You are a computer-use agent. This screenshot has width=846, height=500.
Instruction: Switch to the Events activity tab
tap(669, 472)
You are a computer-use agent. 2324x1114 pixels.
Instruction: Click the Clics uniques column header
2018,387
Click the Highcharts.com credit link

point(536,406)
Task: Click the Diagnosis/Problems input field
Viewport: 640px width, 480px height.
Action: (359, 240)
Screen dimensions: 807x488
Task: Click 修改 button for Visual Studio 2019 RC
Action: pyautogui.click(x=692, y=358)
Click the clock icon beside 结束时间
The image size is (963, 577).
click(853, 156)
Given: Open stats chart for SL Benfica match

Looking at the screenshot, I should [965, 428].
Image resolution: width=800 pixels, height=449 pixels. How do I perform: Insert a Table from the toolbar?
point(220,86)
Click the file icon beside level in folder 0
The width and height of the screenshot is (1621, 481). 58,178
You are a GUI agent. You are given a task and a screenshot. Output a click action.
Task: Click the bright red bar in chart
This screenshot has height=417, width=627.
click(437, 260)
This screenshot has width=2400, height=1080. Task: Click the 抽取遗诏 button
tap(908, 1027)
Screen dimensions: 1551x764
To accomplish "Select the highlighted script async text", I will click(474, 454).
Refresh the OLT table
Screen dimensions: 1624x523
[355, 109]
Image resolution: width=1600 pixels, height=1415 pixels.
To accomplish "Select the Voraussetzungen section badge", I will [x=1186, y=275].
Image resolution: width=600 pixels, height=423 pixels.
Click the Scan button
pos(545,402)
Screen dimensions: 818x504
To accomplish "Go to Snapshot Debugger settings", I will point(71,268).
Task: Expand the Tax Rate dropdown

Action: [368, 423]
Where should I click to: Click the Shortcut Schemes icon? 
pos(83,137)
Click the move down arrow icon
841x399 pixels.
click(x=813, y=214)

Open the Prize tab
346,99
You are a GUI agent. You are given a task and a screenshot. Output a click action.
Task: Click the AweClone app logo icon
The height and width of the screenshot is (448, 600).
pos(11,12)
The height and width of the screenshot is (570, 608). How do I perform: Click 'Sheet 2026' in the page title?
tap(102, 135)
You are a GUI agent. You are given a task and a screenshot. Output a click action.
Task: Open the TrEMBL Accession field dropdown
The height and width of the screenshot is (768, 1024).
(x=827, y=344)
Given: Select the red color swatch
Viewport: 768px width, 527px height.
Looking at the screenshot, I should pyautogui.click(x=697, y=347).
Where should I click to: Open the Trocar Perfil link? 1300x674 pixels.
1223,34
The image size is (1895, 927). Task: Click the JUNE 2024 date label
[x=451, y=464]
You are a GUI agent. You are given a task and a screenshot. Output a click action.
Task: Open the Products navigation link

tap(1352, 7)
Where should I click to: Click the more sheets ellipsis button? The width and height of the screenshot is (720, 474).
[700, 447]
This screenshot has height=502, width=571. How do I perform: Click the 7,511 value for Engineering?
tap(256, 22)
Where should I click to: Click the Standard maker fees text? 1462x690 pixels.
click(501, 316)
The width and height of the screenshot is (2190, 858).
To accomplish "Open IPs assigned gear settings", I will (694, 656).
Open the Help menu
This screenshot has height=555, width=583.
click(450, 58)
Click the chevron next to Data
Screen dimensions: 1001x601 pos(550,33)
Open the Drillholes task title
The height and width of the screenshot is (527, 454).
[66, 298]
--------------------------------------------------
▸ **WORK TO COMPLETE**
Your task is to repeat the records exactly. Begin at their first line and stop after the line containing "Task: Open the TrEMBL".

▸ **EXERCISE SOLUTION**
You are a computer-use agent. This screenshot has width=846, height=500.
Instruction: Switch to the Events activity tab
tap(669, 472)
You are a computer-use agent. 2324x1114 pixels.
Instruction: Click the Clics uniques column header
2018,387
Click the Highcharts.com credit link

point(536,406)
Task: Click the Diagnosis/Problems input field
Viewport: 640px width, 480px height.
Action: (359, 240)
Screen dimensions: 807x488
Task: Click 修改 button for Visual Studio 2019 RC
Action: pyautogui.click(x=692, y=358)
Click the clock icon beside 结束时间
The image size is (963, 577).
click(853, 156)
Given: Open stats chart for SL Benfica match

Looking at the screenshot, I should [965, 428].
Image resolution: width=800 pixels, height=449 pixels. How do I perform: Insert a Table from the toolbar?
point(220,86)
Click the file icon beside level in folder 0
The width and height of the screenshot is (1621, 481). 58,178
You are a GUI agent. You are given a task and a screenshot. Output a click action.
Task: Click the bright red bar in chart
This screenshot has height=417, width=627.
click(437, 260)
This screenshot has width=2400, height=1080. Task: Click the 抽取遗诏 button
tap(908, 1027)
Screen dimensions: 1551x764
To accomplish "Select the highlighted script async text", I will click(474, 454).
Refresh the OLT table
Screen dimensions: 1624x523
[355, 109]
Image resolution: width=1600 pixels, height=1415 pixels.
To accomplish "Select the Voraussetzungen section badge", I will [x=1186, y=275].
Image resolution: width=600 pixels, height=423 pixels.
Click the Scan button
pos(545,402)
Screen dimensions: 818x504
To accomplish "Go to Snapshot Debugger settings", I will point(71,268).
Task: Expand the Tax Rate dropdown

Action: [368, 423]
Where should I click to: Click the Shortcut Schemes icon? 
pos(83,137)
Click the move down arrow icon
841x399 pixels.
click(x=813, y=214)

Open the Prize tab
346,99
You are a GUI agent. You are given a task and a screenshot. Output a click action.
Task: Click the AweClone app logo icon
The height and width of the screenshot is (448, 600).
pos(11,12)
The height and width of the screenshot is (570, 608). How do I perform: Click 'Sheet 2026' in the page title?
tap(102, 135)
You are a GUI agent. You are given a task and a screenshot. Output a click action.
Task: Open the TrEMBL Accession field dropdown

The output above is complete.